Öffentliche Lehrstühle gebühren allein den bereits geschaffenen, wirklich vorhandenen Wissenschaften, welche man daher eben nur gelernt zu haben braucht, um sie lehren zu können. Aber eine Wissenschaft, die noch gar nicht existiert, die ihr Ziel noch nicht erreicht hat, nicht einmal ihren Weg sicher kennt, ja deren Möglichkeit noch bestritten wird, eine solche Wissenschaft durch Professoren lehren zu lassen ist eigentlich absurd. (P. I, 193—195.)

4) Empfehlung der Einschränkung des philosophischen Unterrichts auf Universitäten.

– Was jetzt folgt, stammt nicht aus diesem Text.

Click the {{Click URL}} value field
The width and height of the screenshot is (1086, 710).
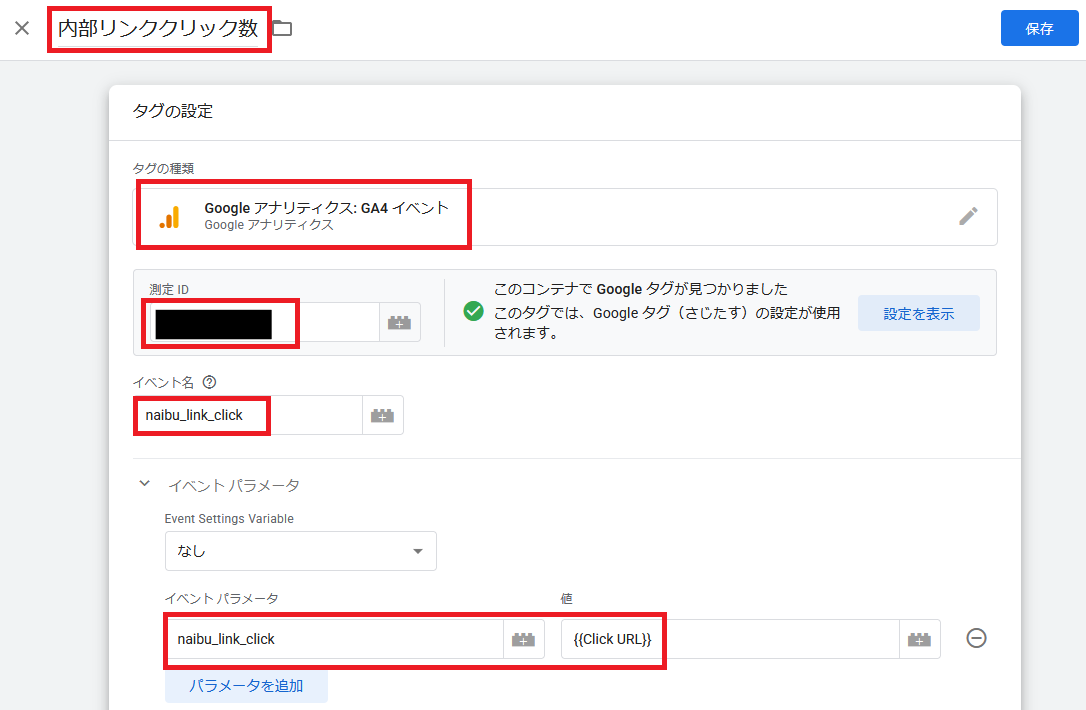tap(612, 638)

Sieht man von den Staatszwecken ab und fasst bloß das Interesse der Philosophie ins Auge, so muss man wünschen, dass aller Unterricht in derselben auf Universitäten streng beschränkt werde auf den Vortrag der Logik, als einer abgeschlossenen und streng beweisbaren Wissenschaft, und auf eine ganz succinct vorzutragende und durchaus in Einem Semester von Thales bis Kant zu absolvierende Geschichte der Philosophie, damit sie in Folge ihrer Kürze und Übersichtlichkeit den eigenen Ansichten des Herrn Professors möglichst wenig Spielraum gestatte und bloß als Leitfaden zum künftigen eigenen Studium auftrete. (P. I, 210 fg.)